What the exercise asks:
Give again, word for word, every line below from the one that has "Task: Open the" through the one that has "845x431 pixels.", both included, and no others.

[Opening Records supplied section]

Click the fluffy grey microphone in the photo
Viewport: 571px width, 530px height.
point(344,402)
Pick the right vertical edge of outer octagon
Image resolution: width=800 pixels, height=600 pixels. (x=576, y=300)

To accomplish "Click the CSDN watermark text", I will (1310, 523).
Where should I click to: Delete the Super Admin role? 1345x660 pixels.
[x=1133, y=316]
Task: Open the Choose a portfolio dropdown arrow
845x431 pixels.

[Closing Records supplied section]
[Opening Records supplied section]

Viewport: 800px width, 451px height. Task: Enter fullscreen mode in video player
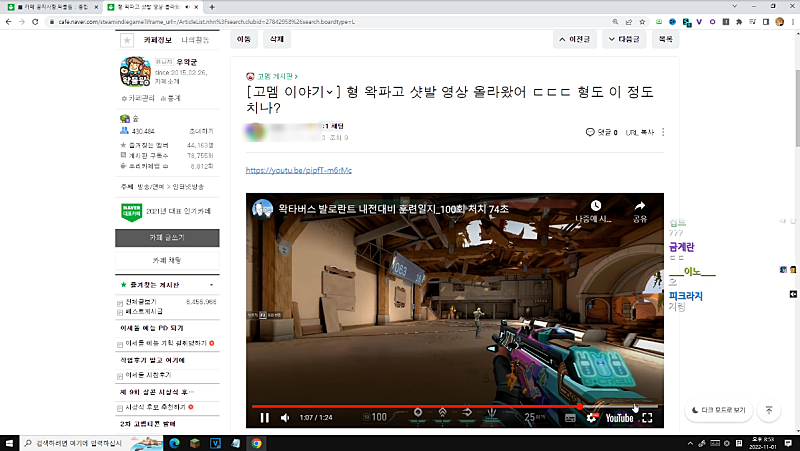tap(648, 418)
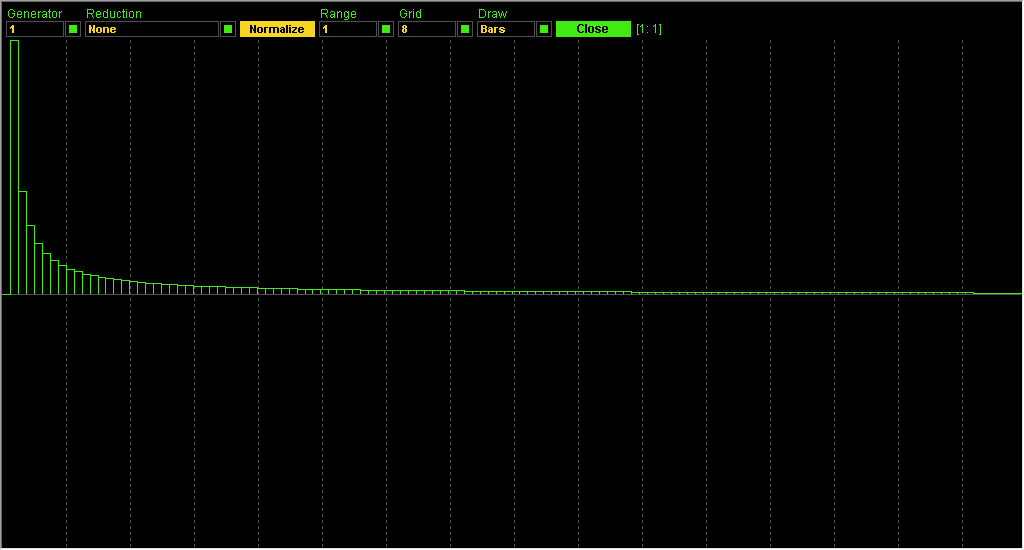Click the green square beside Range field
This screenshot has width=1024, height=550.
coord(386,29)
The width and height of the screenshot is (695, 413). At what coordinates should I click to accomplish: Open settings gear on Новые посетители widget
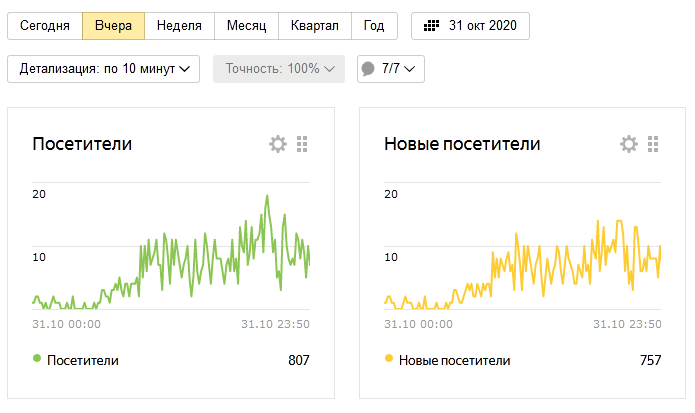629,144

[Closing Records supplied section]
[Opening Records supplied section]

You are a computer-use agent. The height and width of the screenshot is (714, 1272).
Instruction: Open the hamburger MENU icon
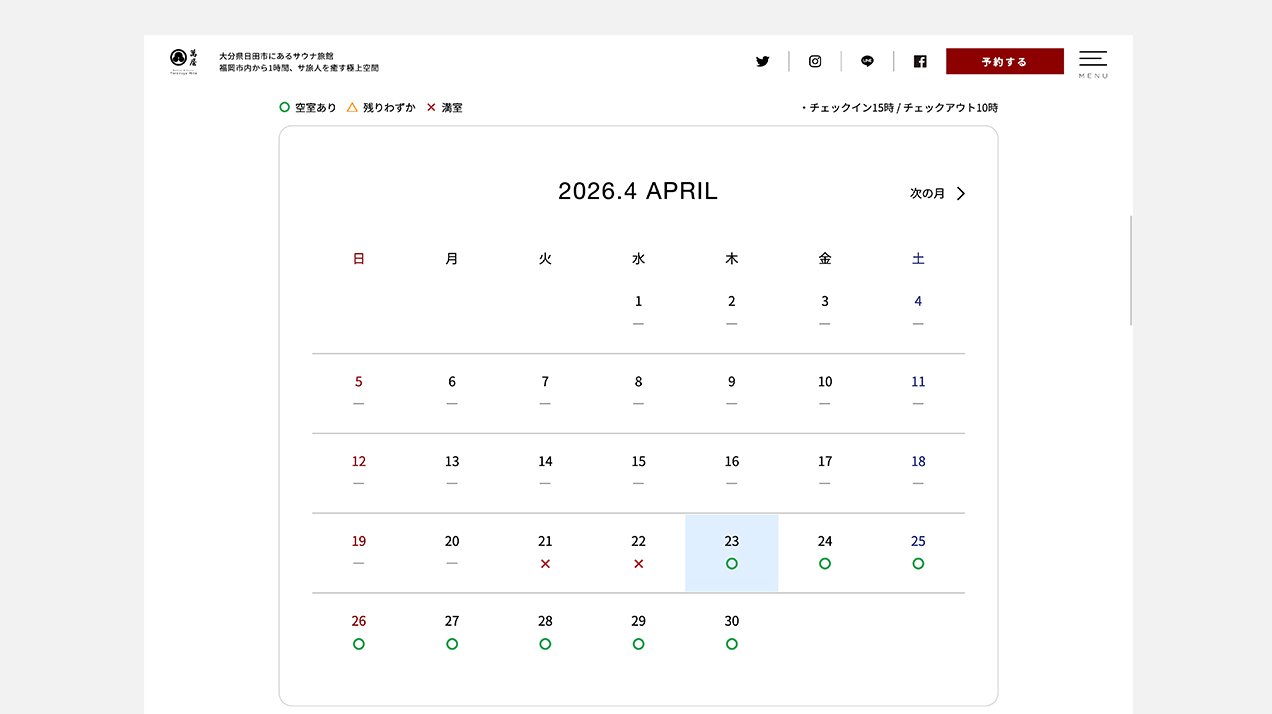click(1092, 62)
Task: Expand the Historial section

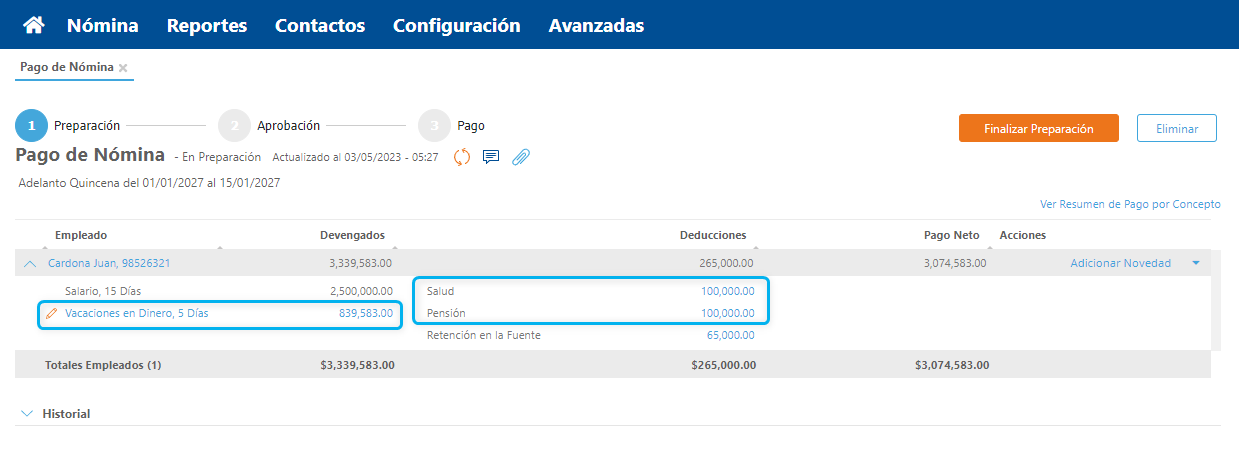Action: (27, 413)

[Closing Records supplied section]

Response area:
Task: Open the Choose a portfolio dropdown arrow
845x431 pixels.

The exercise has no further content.